— Your tasks —
A. From the passage on Helen, reproduce word for word the part that begins at the words "Helen's relationship with" and stops after "it from them.".
B. Answer these questions from the passage on Helen:
(i) Who was Penelope's father?
(ii) How old was Hermione when Helen left with Paris?
(iii) In the version Euripides used, where did Helen spend the entire war?
C. State whether each statement agrees with the passage on Helen. Answer yes or no, and quote the words that decide it.
(i) Menelaus became king of Sparta after Tyndareus died.
(ii) In Euripides' play Helen, Helen went to Troy.
(iii) Only a small part of Greece took part in the Trojan War.

— Article —

Helen's father, Tyndareus, would not choose a suitor, or send any of the suitors away, for fear of offending them and giving grounds for a quarrel. Odysseus promised to solve the problem if Tyndareus would support him in his courting of Penelope, the daughter of Icarius. Tyndareus readily agreed and Odysseus proposed that, before the decision was made, all the suitors should swear a most solemn oath to defend the chosen husband against whoever should quarrel with him. This stratagem succeeded and Helen and Menelaus were married. Following Tyndareus' death, Menelaus became king of Sparta because the only male heirs, Castor and Pollux, had died and ascended to Olympus.
Some years later, Paris, a Trojan prince, came to Sparta to marry Helen, whom he had been promised by Aphrodite after he had chosen her as the most beautiful of the goddesses, earning the wrath of Athena and Hera. Some sources say that Helen willingly left behind her husband Menelaus and Hermione, their nine-year-old daughter, to be with Paris, but, since Aphrodite promised Helen to Paris, there is some ambiguity about whether or not Helen went willingly. Some scholars have argued that Helen's abduction by Paris was in fact a rape (termed abduction as per the ancient understanding of raptus). Sources from Herodotus to material culture support this view. Ancient vases depict both the shameless Helen who went willingly to Troy and abduction stories in which Helen is taken by force.
Helen's relationship with Paris varies depending on the source of the story. In some, she loved him dearly (perhaps caused by Aphrodite, who had promised her to Paris). In others, she was portrayed as his unwilling captive in Troy, or as a cruel, selfish woman who brought disaster to everyone around her, and she hated him. In the version used by Euripides in his play Helen, Hermes fashioned a likeness of her out of clouds at Zeus's request, and Helen never even went to Troy, spending the entire war in Egypt. In all, she is described as being of magnificent beauty.
When he discovered that his wife was missing, Menelaus called upon all the other suitors to fulfill their oaths, thus beginning the Trojan War. Almost all of Greece took part, either attacking Troy with Menelaus or defending it from them.

— Data —

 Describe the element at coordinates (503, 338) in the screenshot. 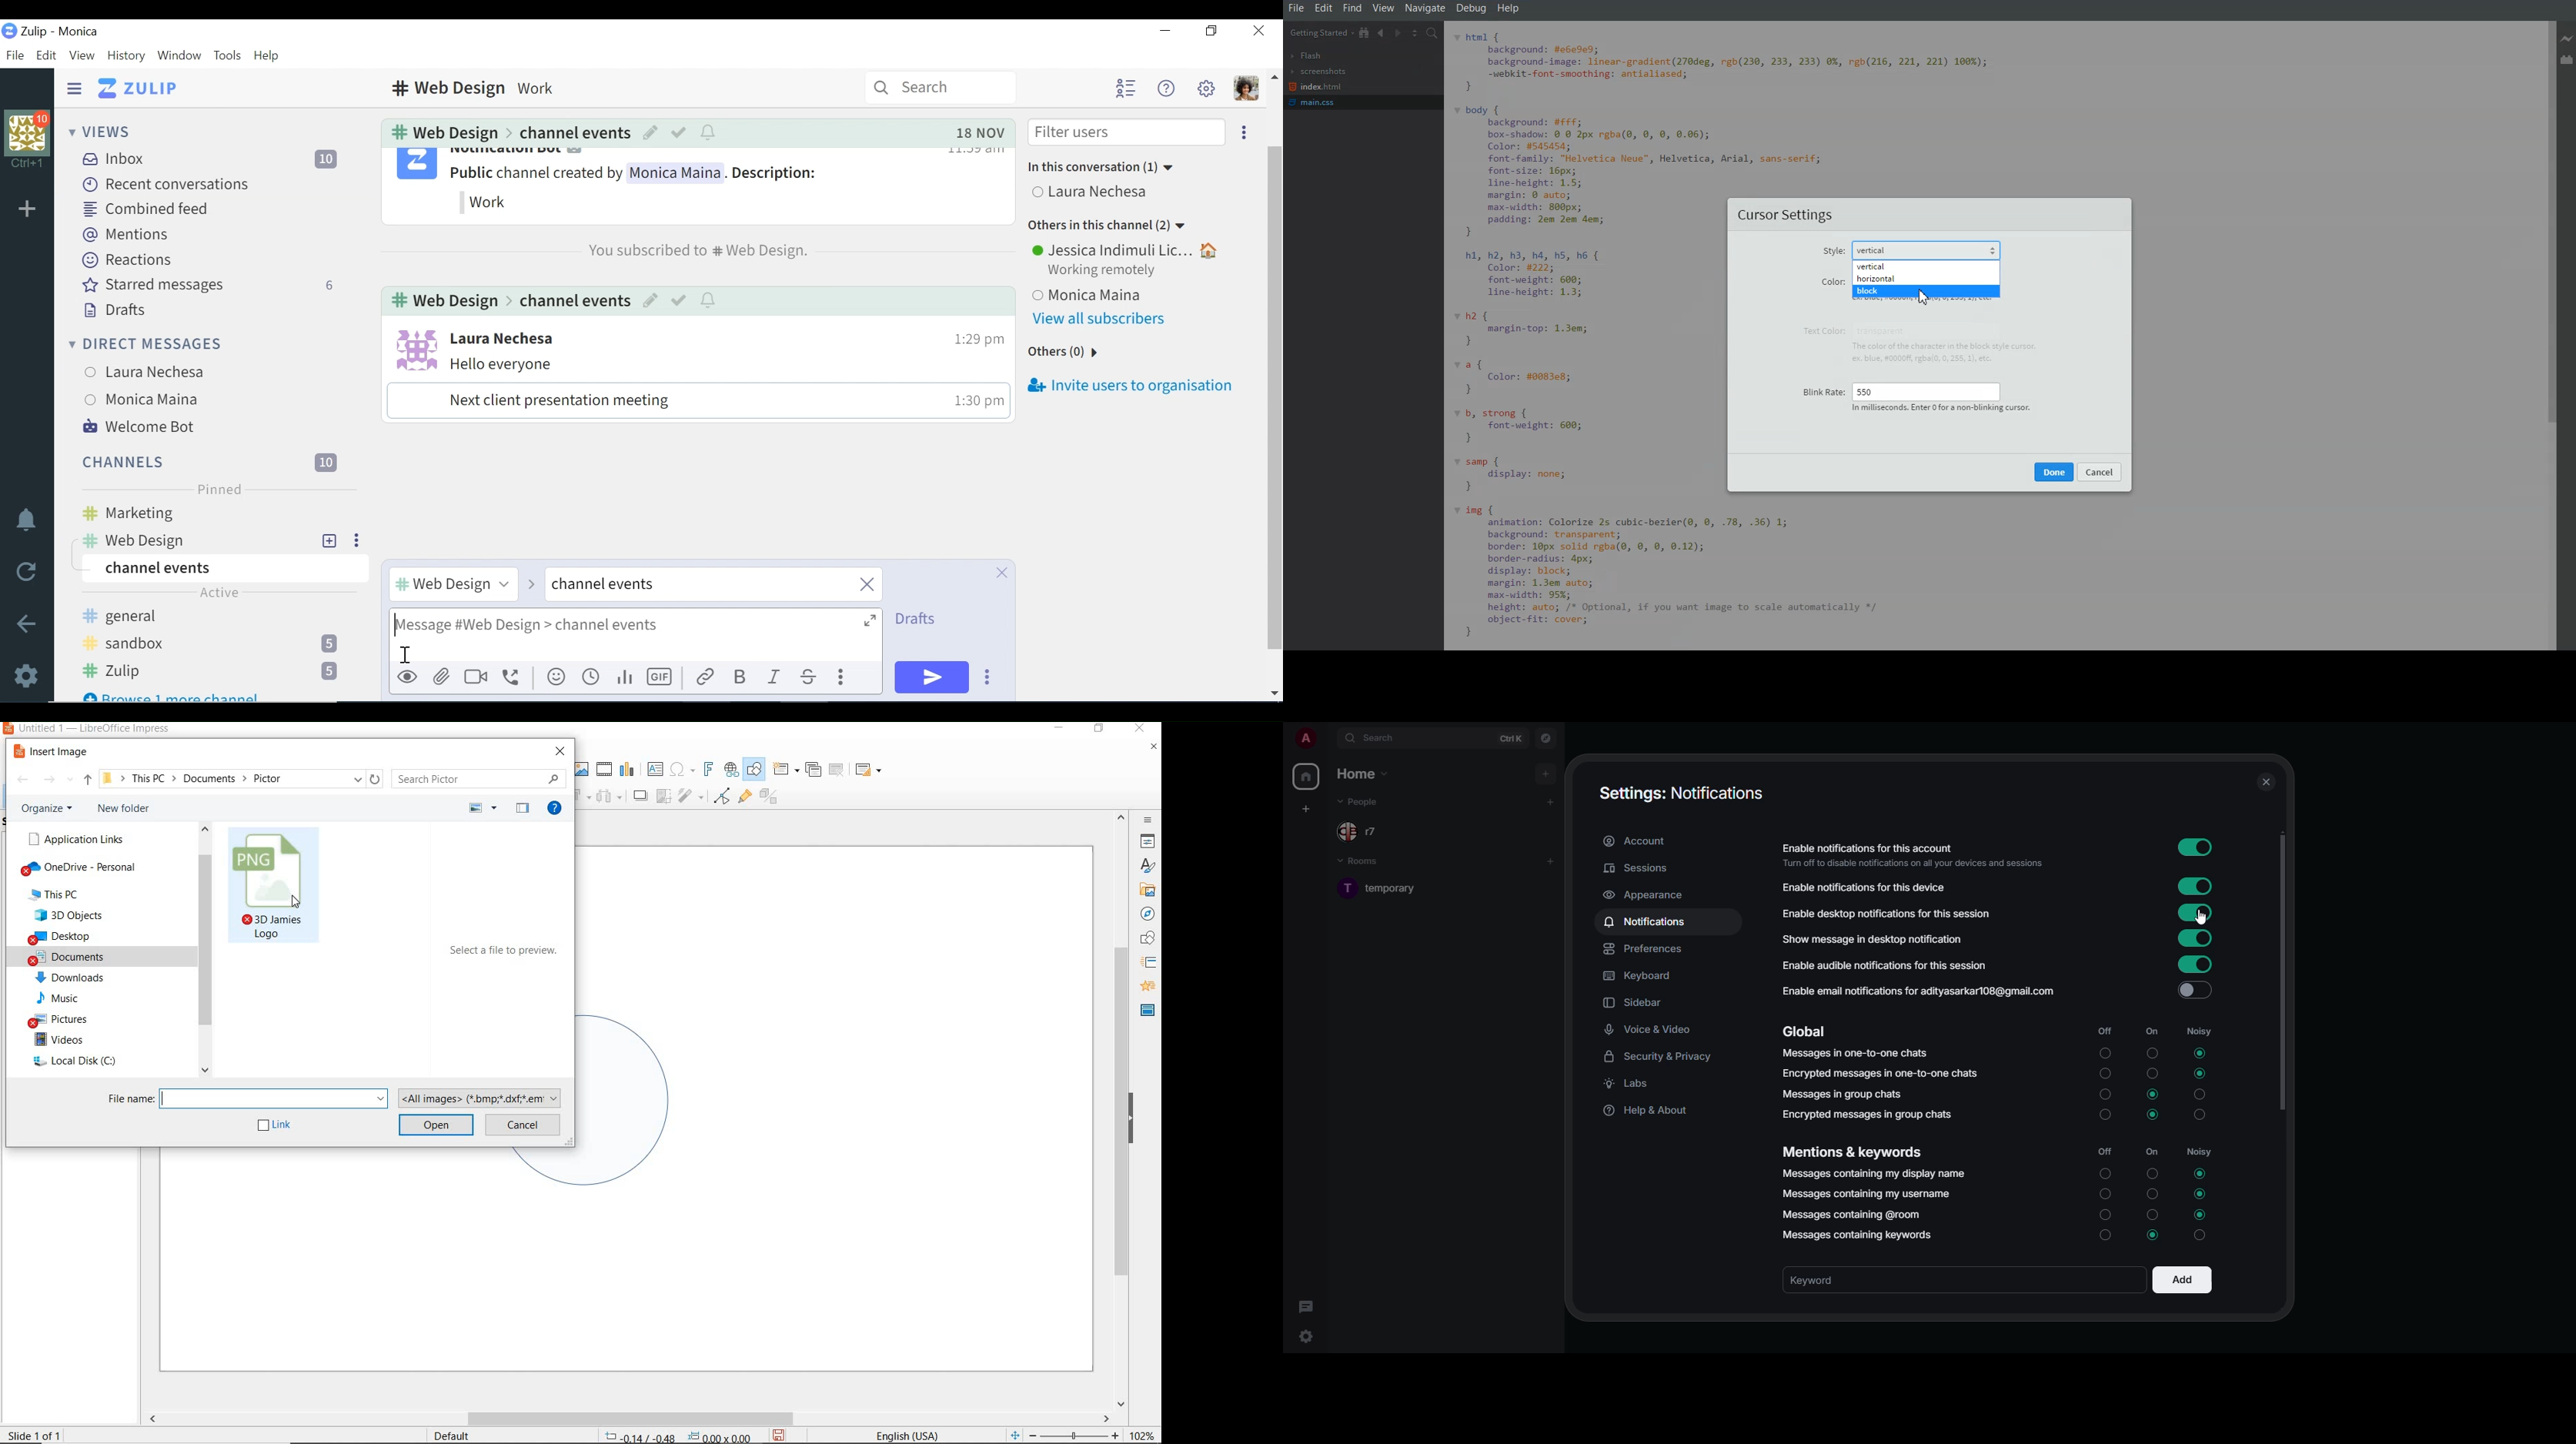

I see `User` at that location.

— The replies —
A.
Helen's relationship with Paris varies depending on the source of the story. In some, she loved him dearly (perhaps caused by Aphrodite, who had promised her to Paris). In others, she was portrayed as his unwilling captive in Troy, or as a cruel, selfish woman who brought disaster to everyone around her, and she hated him. In the version used by Euripides in his play Helen, Hermes fashioned a likeness of her out of clouds at Zeus's request, and Helen never even went to Troy, spending the entire war in Egypt. In all, she is described as being of magnificent beauty.
When he discovered that his wife was missing, Menelaus called upon all the other suitors to fulfill their oaths, thus beginning the Trojan War. Almost all of Greece took part, either attacking Troy with Menelaus or defending it from them.

B.
(i) Icarius
(ii) Nine years old
(iii) Egypt

C.
(i) Yes: "Following Tyndareus' death, Menelaus became king of Sparta"
(ii) No: "Helen never even went to Troy, spending the entire war in Egypt"
(iii) No: "Almost all of Greece took part"